## Extracted text:
Thalian, LLC Effective Date: March 2026 Last Reviewed: March 18, 2026 Owner: Engineering & Security Team Classification: Public


1. Purpose

This policy establishes the information security requirements for the Thalian platform, its infrastructure, and the data it processes. Thalian is an AI-powered IT intelligence platform that ingests data from customer identity providers, endpoint managers, security tools, and SaaS applications to surface cross-platform insights.

Because Thalian processes sensitive IT infrastructure data — including user identities, access entitlements, device inventory, and integration credentials — security is a foundational requirement, not a feature.

## To do:
Please rewrite the stretch of the security policy from "Because Thalian processes" through "not a feature.", changing "device inventory" to "asset inventory". You won't need the entries that come after the security policy.

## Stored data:
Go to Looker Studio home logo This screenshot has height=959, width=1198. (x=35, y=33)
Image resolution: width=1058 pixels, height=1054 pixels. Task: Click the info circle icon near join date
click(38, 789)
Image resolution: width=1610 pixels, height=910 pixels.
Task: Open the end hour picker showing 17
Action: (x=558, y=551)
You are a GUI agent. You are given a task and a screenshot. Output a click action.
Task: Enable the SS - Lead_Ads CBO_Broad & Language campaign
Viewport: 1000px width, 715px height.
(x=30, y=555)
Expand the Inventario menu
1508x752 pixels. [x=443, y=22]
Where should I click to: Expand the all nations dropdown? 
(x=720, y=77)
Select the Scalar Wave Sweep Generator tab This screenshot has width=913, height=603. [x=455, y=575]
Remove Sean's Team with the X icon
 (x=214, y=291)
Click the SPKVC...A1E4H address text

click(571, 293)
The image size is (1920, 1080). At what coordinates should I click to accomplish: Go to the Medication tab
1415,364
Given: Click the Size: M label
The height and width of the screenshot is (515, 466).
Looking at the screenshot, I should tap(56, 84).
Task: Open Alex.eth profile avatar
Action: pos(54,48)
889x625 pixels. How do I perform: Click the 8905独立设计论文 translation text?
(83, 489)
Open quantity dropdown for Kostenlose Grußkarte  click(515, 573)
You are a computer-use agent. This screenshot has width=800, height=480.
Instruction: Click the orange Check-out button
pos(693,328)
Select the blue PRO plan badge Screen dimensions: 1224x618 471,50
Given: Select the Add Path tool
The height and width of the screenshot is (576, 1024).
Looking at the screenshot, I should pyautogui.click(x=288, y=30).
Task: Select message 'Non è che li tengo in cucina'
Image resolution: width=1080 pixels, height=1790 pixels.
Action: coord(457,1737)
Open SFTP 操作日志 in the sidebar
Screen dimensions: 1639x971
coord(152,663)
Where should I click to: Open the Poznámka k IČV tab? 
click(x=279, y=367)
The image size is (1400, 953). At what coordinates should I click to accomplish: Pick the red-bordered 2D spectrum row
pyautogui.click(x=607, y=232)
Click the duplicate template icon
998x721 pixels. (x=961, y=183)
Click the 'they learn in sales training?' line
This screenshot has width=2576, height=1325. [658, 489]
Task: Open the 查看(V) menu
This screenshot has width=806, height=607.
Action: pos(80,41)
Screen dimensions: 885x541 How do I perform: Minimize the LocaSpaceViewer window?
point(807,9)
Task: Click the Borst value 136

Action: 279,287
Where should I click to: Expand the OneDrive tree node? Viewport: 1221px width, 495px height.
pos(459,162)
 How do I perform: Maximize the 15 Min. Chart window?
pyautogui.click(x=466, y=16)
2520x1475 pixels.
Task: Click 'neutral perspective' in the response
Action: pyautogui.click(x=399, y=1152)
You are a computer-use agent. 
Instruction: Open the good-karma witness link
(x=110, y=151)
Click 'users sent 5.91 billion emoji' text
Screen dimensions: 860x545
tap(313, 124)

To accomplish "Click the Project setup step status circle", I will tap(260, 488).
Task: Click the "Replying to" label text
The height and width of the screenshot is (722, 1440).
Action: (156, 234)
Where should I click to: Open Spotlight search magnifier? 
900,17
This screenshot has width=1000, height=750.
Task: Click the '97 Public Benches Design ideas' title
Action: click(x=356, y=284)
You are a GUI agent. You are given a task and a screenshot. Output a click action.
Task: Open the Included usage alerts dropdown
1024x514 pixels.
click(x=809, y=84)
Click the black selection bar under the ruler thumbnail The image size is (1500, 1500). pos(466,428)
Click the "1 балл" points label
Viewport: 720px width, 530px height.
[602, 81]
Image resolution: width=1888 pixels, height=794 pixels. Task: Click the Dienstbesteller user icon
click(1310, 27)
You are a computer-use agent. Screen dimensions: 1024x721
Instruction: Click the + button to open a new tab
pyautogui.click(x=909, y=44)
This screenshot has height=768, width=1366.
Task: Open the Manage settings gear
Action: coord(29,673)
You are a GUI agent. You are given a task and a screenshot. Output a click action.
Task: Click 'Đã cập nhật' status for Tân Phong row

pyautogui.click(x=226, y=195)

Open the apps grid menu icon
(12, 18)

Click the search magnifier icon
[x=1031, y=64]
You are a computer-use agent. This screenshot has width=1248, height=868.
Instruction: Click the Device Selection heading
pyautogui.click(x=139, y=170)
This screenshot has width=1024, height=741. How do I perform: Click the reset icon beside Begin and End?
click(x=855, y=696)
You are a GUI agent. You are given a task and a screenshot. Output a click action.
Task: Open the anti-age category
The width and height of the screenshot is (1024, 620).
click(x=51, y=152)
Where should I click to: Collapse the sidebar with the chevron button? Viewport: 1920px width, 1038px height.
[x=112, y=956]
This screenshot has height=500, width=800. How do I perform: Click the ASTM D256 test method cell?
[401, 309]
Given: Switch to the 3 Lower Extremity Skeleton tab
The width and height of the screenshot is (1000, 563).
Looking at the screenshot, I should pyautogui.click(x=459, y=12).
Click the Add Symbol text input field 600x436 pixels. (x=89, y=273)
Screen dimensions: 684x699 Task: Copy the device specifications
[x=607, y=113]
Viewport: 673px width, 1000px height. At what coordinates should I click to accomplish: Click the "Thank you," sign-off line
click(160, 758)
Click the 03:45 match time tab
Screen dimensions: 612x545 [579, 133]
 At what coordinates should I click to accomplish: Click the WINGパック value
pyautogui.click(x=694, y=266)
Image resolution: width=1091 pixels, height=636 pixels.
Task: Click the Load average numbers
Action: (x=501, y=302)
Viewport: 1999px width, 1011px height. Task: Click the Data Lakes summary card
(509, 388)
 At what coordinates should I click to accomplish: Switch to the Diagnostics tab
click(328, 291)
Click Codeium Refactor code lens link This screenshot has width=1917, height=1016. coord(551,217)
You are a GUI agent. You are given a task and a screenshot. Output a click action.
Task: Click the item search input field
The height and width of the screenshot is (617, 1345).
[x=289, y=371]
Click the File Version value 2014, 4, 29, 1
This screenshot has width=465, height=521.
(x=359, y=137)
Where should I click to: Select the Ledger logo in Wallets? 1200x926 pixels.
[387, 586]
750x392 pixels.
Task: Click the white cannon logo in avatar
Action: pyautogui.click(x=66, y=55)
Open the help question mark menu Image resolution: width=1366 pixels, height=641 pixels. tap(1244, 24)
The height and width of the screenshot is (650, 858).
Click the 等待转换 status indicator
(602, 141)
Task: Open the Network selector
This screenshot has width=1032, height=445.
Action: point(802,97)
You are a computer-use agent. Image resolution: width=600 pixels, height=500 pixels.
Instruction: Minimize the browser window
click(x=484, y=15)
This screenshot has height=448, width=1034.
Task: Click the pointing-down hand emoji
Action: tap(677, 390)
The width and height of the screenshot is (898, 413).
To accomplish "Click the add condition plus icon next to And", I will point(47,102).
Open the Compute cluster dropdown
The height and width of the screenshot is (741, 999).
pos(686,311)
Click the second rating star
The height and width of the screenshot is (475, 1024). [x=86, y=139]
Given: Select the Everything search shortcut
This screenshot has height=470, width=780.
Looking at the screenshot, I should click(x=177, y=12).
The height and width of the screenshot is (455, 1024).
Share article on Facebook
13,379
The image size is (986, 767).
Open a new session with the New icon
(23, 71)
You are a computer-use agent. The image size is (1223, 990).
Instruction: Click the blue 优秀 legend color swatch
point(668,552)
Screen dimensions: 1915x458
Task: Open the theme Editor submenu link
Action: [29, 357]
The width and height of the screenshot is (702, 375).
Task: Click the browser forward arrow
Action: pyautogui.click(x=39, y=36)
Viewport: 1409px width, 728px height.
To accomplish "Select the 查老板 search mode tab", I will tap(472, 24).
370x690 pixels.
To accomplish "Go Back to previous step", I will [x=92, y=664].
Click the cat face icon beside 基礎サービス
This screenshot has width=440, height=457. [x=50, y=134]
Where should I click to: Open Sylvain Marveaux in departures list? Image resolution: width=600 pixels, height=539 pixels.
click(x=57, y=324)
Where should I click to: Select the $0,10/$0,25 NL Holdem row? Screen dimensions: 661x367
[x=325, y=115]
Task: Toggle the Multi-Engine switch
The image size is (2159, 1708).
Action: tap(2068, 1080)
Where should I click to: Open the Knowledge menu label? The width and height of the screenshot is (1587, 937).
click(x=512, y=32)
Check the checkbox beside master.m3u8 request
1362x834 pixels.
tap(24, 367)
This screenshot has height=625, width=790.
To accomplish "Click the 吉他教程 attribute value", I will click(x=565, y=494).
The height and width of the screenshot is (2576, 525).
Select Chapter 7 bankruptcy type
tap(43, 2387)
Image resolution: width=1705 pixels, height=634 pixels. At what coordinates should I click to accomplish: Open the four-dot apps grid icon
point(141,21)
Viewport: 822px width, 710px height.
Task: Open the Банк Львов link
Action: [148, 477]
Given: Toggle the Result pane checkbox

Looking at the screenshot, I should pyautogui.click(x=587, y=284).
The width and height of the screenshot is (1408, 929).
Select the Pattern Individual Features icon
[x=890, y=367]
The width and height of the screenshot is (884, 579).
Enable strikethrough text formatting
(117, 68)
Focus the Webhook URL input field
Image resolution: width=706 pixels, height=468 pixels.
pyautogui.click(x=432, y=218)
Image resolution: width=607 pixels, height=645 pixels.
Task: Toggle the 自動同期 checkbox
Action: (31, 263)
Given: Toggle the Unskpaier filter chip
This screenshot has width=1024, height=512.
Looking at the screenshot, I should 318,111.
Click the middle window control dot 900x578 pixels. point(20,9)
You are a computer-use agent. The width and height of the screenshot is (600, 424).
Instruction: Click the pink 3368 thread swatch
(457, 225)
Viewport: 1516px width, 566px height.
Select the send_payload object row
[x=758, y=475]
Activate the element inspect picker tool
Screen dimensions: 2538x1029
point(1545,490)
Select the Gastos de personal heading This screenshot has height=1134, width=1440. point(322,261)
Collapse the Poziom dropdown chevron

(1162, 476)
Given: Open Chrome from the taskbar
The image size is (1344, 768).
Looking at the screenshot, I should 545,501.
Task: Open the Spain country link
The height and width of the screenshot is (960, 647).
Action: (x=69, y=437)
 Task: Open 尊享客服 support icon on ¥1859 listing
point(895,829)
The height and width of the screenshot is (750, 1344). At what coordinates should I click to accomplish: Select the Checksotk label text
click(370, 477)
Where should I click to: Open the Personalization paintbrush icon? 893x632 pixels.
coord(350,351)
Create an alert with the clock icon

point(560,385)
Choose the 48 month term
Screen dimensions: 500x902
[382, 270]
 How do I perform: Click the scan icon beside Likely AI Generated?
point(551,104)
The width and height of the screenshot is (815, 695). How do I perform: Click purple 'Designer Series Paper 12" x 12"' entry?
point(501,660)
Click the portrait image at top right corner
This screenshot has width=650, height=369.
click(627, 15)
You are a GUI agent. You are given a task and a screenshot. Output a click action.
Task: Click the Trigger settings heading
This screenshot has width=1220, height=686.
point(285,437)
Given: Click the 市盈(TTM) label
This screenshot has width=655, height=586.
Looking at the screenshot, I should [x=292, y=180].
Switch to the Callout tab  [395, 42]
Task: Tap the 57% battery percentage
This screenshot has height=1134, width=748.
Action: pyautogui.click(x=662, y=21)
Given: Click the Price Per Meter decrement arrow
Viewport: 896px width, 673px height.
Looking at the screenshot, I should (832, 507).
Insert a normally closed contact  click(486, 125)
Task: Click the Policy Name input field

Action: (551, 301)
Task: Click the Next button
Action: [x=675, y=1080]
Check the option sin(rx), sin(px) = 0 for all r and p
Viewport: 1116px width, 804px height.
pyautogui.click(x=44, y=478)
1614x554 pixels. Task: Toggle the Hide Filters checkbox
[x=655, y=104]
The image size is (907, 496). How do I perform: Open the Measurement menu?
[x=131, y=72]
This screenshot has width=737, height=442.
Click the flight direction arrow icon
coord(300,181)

## Answer for this exercise:
Because Thalian processes sensitive IT infrastructure data — including user identities, access entitlements, asset inventory, and integration credentials — security is a foundational requirement, not a feature.